Everest Shows Ferocity of Avalanche

It’s early Monday morning now in Nepal, a day and a half after the earthquake. Sunday—12 hours ago—dawned clear as rescuers had hoped. Helicopters began landing in Base Camp just after first light. I spoke briefly with Under Armour director of innovation Nick Cienski, who was climbing the mountain with HimEx and who is still in Base Camp after helping recover bodies and stretcher the injured to the makeshift medical facility at International Mountain Guides’ base. According to Cienski, 50 injured people were evacuated by helicopter, 21 of them in critical condition. There are 18 people confirmed dead, most of them Sherpas. By late afternoon the weather closed in again, and the rescue flights had to stop.
At this point, the upper portion of Base Camp looks like the natural disaster area that it is. Sleeping tents have been blown away, chairs and tables scattered across the moraine, and the tattered skeletons of mess tents stand stripped bare of their fabric by the hurricane-force winds that raced ahead of the avalanche.

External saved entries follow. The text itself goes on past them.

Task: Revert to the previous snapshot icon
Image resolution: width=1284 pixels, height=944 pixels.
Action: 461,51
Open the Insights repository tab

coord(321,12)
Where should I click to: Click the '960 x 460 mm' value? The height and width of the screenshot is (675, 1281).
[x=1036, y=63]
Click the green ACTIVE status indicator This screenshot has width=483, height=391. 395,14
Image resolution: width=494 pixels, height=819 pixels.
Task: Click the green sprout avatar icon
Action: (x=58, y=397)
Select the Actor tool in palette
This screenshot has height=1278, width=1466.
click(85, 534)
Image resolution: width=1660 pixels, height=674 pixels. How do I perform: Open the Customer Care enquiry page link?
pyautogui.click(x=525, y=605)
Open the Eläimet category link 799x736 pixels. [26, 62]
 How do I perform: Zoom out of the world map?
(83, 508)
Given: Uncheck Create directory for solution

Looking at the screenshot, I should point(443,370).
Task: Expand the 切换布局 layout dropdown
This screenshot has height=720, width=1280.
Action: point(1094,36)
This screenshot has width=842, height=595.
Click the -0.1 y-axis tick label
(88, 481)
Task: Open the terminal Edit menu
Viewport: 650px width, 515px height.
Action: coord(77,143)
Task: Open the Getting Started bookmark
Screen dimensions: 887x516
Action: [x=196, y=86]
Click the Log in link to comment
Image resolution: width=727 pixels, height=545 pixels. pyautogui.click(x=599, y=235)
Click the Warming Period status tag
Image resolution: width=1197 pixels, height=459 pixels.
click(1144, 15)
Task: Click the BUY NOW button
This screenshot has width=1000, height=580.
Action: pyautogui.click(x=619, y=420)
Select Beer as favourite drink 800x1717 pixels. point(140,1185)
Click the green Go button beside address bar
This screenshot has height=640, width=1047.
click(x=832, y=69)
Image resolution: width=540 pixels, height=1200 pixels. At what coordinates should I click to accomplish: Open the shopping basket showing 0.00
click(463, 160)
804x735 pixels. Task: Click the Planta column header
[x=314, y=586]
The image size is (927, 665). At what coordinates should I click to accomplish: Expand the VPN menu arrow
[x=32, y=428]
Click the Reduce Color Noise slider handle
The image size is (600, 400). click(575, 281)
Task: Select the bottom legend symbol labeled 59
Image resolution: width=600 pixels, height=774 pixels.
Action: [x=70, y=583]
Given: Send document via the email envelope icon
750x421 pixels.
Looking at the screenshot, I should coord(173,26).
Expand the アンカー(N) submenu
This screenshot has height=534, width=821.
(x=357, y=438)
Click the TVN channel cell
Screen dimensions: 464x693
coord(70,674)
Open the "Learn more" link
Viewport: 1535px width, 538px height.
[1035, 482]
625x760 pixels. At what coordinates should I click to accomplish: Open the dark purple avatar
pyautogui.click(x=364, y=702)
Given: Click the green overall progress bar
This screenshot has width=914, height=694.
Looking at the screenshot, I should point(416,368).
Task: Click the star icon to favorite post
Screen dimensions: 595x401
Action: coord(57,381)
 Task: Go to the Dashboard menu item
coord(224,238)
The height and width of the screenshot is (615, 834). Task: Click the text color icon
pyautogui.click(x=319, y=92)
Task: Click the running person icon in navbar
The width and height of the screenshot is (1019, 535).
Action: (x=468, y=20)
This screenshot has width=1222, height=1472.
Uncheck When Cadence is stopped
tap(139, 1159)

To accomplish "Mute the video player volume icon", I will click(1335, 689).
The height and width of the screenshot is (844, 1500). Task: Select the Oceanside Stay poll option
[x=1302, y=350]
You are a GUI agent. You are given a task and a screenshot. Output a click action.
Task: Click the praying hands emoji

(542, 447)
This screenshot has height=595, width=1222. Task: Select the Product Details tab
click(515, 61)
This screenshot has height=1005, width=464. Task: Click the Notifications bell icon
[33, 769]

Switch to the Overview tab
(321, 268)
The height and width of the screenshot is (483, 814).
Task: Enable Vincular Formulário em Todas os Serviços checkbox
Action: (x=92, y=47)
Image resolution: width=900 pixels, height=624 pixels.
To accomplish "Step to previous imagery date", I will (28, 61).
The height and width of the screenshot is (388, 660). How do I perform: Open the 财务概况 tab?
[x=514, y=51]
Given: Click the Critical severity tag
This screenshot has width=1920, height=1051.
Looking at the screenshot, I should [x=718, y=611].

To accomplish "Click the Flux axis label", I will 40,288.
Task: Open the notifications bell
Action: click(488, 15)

According to an email from a New Zealand–based Adventure Consultants staffer, all patients were initially shuttled to Pheriche, at 14,000 feet, and then by a larger Russian cargo helicopter to Lukla or Kathmandu.
“We know our injured Sherpa are in both the Kathmandu Medical College and another clinic in Kathmandu,” wrote Adventure Consultants operations manager Caroline Blaikie. “We have also heard reports from our Mera Peak group of the Lukla hospital taking patients from Everest Base Camp.”
Cienski confirmed that the Himalayan Rescue Association (HRA) took a direct hit and was completely wiped out. The HRA camp houses the legendary Icefall Doctors who set and maintain the route through the Khumbu Icefall. Three of the Icefall Doctors were killed, and more were injured. Since no thorough, camp-wide count has yet been conducted, the total number of dead and missing has not been firmly established. It’s still possible that there are climbers buried at Base Camp and in the Icefall. According to International Mountain Guides founder Eric Simonson, who is in contact with his team on the mountain, a helicopter pilot was scheduled to make a careful inspection of the route through the Icefall Sunday morning. A more accurate count of the missing should emerge within the next 12 hours.
The news that the Icefall Doctors are out of commission also makes the situation more tenuous for the climbers trapped in Camps I and II, who until now had planned to descend under their own power. I don’t have an exact count of who is above Base Camp, but the list includes groups from Alpine Ascents International (AAI), Madison Mountaineering, Adventure Consultants, International Mountain Guides, and Rainier Mountaineering. Madison has posted an accounting of the whereabouts of its climbers. Madison Mountaineering’s Base Camp manager Kurt Hunter estimated that the number of climbers above Base Camp was between 100 and 120.